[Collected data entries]
»»
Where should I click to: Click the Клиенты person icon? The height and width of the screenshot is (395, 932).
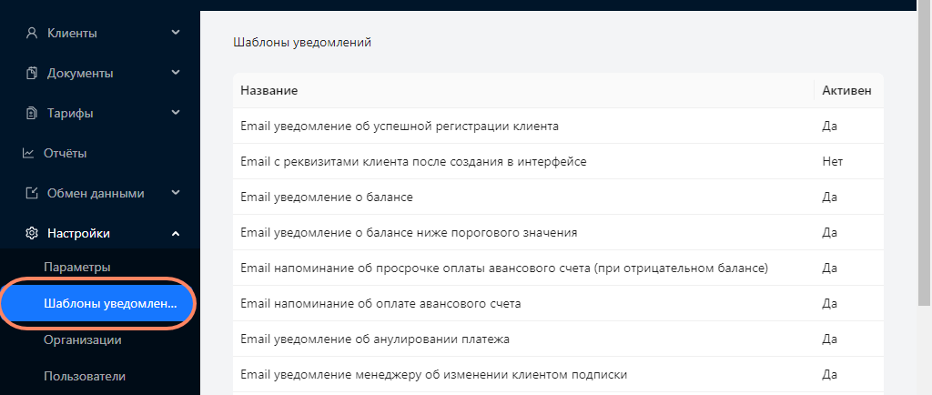(x=32, y=34)
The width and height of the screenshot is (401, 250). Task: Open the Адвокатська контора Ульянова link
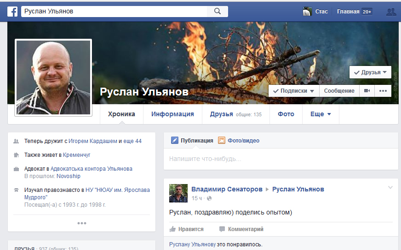point(91,169)
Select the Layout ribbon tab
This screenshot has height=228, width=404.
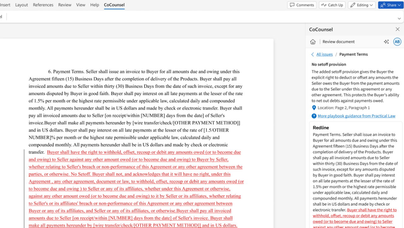[x=21, y=5]
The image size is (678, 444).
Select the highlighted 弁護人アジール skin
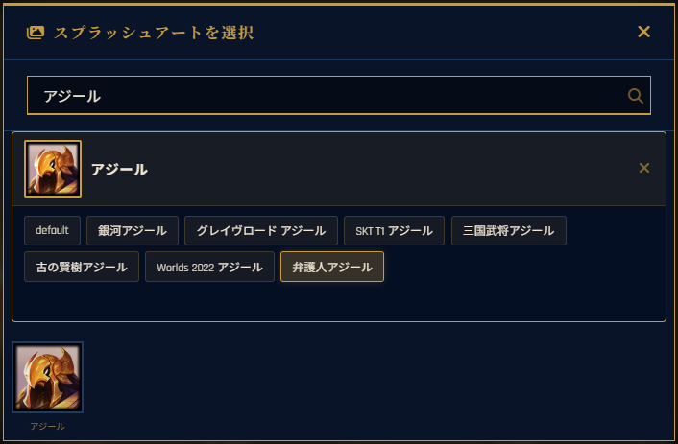click(332, 267)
««
> Action item:
Repeat every entry exactly, but leave out the pictures.

> The completed task:
Where should I click to: Click the Клиенты person icon? The height and width of the screenshot is (395, 932).
(x=32, y=34)
The width and height of the screenshot is (401, 250). Task: Open the Адвокатська контора Ульянова link
point(91,169)
Select the Layout ribbon tab
This screenshot has height=228, width=404.
[x=21, y=5]
The image size is (678, 444).
Select the highlighted 弁護人アジール skin
click(332, 267)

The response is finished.